- _What this exercise asks_
1) In the notebook code, which three cations are listed?
2) Duplicate the notebook code from "# anion descriptors" to "eval_exp = Evaluator(type='slow')".
3) Write the next part of the notebook code, continuing from its last line.

- _Passage to read_

|---|

In [6]:
%load_ext autoreload
%autoreload 2

The autoreload extension is already loaded. To reload it, use:
  %reload_ext autoreload


In [7]:
import pickle
import numpy as np
import pandas as pd
import matplotlib.pyplot as plt
import seaborn as sns

from evaluator import Evaluator

In [20]:
organic_desc_names = ['homo', 'lumo', 'dipole', 'atomization', 'r_gyr', 'total_mass']
cation_desc_names = ['electron_affinity', 'ionization_energy', 'mass', 'electronegativity']
anion_desc_names = ['electron_affinity', 'ionization_energy', 'mass', 'electronegativity']

organics = [
        'acetamidinium', 'ammonium', 'azetidinium', 'butylammonium', 'dimethylammonium',
        'ethylammonium', 'formamidinium', 'guanidinium', 'hydrazinium', 'hydroxylammonium',
        'imidazolium', 'isopropylammonium', 'methylammonium', 'propylammonium', 'tetramethylammonium', 'trimethylammonium',
]
cations  = ['Ge', 'Sn', 'Pb']
anions   = ['F', 'Cl', 'Br', 'I']


In [21]:
# build CP space
vectors = []
for o in organics:
    for c in cations:
        for a in anions:
            vectors.append({'organic': [o], 'cation': [c], 'anion': [a]})
        

In [22]:
vectors[0]

{'organic': ['acetamidinium'], 'cation': ['Ge'], 'anion': ['F']}

In [24]:
# organic descriptors (homo, lumo, dipole, atomization, r_gyr, total_mass)
# anion descriptors (electron_affinity, ionization_energy, mass, electronegativity)
# cation descriptors (electron_affinity, ionization_energy, mass, electronegativity)

all_data = []

for vector in vectors:
    eval_exp = Evaluator(type='slow')
    val_exp, desc_exp = eval_exp(vector)
    
    
    eval_cheap = Evaluator(type='fast')
    val_cheap, desc_cheap = eval_cheap(vector)

|---|

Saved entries
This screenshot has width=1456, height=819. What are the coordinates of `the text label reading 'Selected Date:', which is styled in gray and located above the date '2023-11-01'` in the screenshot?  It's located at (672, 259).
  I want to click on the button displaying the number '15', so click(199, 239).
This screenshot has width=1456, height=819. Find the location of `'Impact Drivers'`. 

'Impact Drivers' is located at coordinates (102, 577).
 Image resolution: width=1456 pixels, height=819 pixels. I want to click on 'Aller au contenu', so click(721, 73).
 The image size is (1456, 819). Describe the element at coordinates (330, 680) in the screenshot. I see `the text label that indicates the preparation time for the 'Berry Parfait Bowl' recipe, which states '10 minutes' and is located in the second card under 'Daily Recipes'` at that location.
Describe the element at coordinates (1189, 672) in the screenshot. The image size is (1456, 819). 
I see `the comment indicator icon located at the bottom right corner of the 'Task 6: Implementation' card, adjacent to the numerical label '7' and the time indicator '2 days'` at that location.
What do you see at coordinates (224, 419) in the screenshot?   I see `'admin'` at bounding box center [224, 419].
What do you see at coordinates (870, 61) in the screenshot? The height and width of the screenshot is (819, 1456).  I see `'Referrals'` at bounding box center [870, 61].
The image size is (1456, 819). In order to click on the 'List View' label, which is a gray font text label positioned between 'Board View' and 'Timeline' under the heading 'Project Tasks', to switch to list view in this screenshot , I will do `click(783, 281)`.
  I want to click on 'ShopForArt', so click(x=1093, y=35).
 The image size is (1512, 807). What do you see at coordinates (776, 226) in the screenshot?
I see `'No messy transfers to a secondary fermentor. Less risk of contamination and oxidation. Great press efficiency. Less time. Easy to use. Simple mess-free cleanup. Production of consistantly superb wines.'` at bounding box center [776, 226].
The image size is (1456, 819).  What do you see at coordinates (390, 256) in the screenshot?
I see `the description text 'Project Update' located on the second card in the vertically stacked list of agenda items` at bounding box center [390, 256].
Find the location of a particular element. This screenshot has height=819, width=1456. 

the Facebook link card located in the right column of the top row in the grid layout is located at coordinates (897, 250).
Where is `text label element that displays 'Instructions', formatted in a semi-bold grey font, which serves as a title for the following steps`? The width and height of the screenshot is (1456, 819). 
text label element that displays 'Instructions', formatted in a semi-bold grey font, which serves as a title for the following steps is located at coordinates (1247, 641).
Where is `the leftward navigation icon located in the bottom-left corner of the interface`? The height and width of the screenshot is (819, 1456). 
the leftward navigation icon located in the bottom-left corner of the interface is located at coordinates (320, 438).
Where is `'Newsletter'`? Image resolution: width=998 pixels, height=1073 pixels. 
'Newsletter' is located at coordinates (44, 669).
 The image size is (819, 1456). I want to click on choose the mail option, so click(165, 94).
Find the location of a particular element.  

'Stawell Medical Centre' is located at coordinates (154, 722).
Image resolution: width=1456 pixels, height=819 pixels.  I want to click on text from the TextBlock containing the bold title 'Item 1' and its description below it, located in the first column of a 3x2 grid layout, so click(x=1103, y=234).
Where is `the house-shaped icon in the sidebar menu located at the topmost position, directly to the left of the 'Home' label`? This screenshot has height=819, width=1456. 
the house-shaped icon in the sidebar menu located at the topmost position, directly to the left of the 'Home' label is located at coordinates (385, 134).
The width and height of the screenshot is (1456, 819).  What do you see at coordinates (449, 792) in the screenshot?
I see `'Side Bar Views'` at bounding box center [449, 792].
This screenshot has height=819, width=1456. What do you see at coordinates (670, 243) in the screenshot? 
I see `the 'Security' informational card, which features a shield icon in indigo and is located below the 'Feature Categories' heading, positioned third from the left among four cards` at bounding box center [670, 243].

|---|

- _Answers to the exercise_
1) Ge, Sn, and Pb

2)
# anion descriptors (electron_affinity, ionization_energy, mass, electronegativity)
# cation descriptors (electron_affinity, ionization_energy, mass, electronegativity)

all_data = []

for vector in vectors:
    eval_exp = Evaluator(type='slow')

3)
    organic_desc_vals = desc_exp[:6]
    anion_desc_vals = desc_exp[6:10]
    cation_desc_vals = desc_exp[10:]
    
    data_point = {}
    data_point['organic'] = vector['organic'][0]
    data_point['anion'] = vector['anion'][0]
    data_point['cation'] = vector['cation'][0]
    
    data_point['hse06'] = val_exp
    data_point['gga'] = val_cheap
    
    for val, name in zip(organic_desc_vals, organic_desc_names):
        data_point['-'.join(['organic', name])] = val
    for val, name in zip(anion_desc_vals, anion_desc_names):
        data_point['-'.join(['anion', name])] = val
    for val, name in zip(cation_desc_vals, cation_desc_names):
        data_point['-'.join(['cation', name])] = val
        
    all_data.append(data_point)
    
    

In [25]:
df = pd.DataFrame(all_data)
print(df.shape)
df.head()

(192, 19)


Unnamed: 0,organic,anion,cation,hse06,gga,organic-homo,organic-lumo,organic-dipole,organic-atomization,organic-r_gyr,organic-total_mass,anion-electron_affinity,anion-ionization_energy,anion-mass,anion-electronegativity,cation-electron_affinity,cation-ionization_energy,cation-mass,cation-electronegativity
0,acetamidinium,F,Ge,5.1528,3.8145,-0.49721,-0.224,1.3334,-1.725934,1.344149,59.092,3.401189,17.42282,18.998,4.0,1.232676,7.8994,72.63,1.8
1,acetamidinium,Cl,Ge,3.7624,2.8878,-0.49721,-0.224,1.3334,-1.725934,1.344149,59.092,3.612724,12.96764,35.45,3.0,1.232676,7.8994,72.63,1.8
2,acetamidinium,Br,Ge,2.9861,2.2149,-0.49721,-0.224,1.3334,-1.725934,1.344149,59.092,3.363588,11.81381,79.904,2.8,1.232676,7.8994,72.63,1.8
3,acetamidinium,I,Ge,2.3129,1.6986,-0.49721,-0.224,1.3334,-1.725934,1.344149,59.092,3.059046,10.45126,126.9,2.5,1.232676,7.8994,72.63,1.8
4,acetamidinium,F,Sn,4.3173,3.2079,-0.49721,-0.224,1.3334,-1.725934,1.344149,59.092,3.401189,17.42282,18.998,4.0,1.11207,7.3439,118.71,1.8


In [26]:
pickle.dump(df, open('perovskites.pkl', 'wb'))